(begin)
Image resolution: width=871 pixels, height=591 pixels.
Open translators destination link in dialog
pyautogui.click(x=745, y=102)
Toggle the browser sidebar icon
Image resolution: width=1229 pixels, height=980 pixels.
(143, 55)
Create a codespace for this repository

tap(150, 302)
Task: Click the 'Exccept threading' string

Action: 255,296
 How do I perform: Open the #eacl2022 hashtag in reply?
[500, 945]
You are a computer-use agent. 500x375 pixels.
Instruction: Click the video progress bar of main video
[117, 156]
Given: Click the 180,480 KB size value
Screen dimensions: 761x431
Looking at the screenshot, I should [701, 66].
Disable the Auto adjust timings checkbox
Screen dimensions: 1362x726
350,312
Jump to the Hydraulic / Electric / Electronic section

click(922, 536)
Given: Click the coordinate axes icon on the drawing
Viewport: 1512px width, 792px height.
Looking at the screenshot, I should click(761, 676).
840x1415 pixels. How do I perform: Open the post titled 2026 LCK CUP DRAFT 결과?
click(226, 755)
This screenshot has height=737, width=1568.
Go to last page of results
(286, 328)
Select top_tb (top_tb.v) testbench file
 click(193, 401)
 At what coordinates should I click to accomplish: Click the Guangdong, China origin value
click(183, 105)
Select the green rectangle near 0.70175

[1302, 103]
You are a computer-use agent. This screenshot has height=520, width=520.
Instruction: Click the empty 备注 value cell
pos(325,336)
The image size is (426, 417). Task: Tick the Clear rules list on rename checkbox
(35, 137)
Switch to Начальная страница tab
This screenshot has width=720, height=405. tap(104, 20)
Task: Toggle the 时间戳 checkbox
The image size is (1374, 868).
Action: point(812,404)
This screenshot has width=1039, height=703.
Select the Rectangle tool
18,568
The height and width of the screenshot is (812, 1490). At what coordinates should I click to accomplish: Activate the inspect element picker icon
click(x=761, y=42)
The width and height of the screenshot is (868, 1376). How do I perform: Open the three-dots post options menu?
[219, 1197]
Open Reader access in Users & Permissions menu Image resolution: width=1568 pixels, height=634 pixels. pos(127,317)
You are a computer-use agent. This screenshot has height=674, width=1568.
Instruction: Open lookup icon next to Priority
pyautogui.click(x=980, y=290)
(end)
What to produce:
Rewrite all of the rows above, changing "checkbox" to "tick box" wherever it occurs and leaving everything else as it is.

Solution:
Image resolution: width=871 pixels, height=591 pixels.
Open translators destination link in dialog
pyautogui.click(x=745, y=102)
Toggle the browser sidebar icon
Image resolution: width=1229 pixels, height=980 pixels.
(143, 55)
Create a codespace for this repository

tap(150, 302)
Task: Click the 'Exccept threading' string

Action: 255,296
 How do I perform: Open the #eacl2022 hashtag in reply?
[500, 945]
You are a computer-use agent. 500x375 pixels.
Instruction: Click the video progress bar of main video
[117, 156]
Given: Click the 180,480 KB size value
Screen dimensions: 761x431
Looking at the screenshot, I should [701, 66].
Disable the Auto adjust timings tick box
Screen dimensions: 1362x726
350,312
Jump to the Hydraulic / Electric / Electronic section

click(922, 536)
Given: Click the coordinate axes icon on the drawing
Viewport: 1512px width, 792px height.
Looking at the screenshot, I should click(761, 676).
840x1415 pixels. How do I perform: Open the post titled 2026 LCK CUP DRAFT 결과?
click(226, 755)
This screenshot has height=737, width=1568.
Go to last page of results
(286, 328)
Select top_tb (top_tb.v) testbench file
 click(193, 401)
 At what coordinates should I click to accomplish: Click the Guangdong, China origin value
click(183, 105)
Select the green rectangle near 0.70175

[1302, 103]
You are a computer-use agent. This screenshot has height=520, width=520.
Instruction: Click the empty 备注 value cell
pos(325,336)
The image size is (426, 417). Task: Tick the Clear rules list on rename tick box
(35, 137)
Switch to Начальная страница tab
This screenshot has width=720, height=405. tap(104, 20)
Task: Toggle the 时间戳 tick box
The image size is (1374, 868).
Action: point(812,404)
This screenshot has width=1039, height=703.
Select the Rectangle tool
18,568
The height and width of the screenshot is (812, 1490). At what coordinates should I click to accomplish: Activate the inspect element picker icon
click(x=761, y=42)
The width and height of the screenshot is (868, 1376). How do I perform: Open the three-dots post options menu?
[219, 1197]
Open Reader access in Users & Permissions menu Image resolution: width=1568 pixels, height=634 pixels. pos(127,317)
You are a computer-use agent. This screenshot has height=674, width=1568.
Instruction: Open lookup icon next to Priority
pyautogui.click(x=980, y=290)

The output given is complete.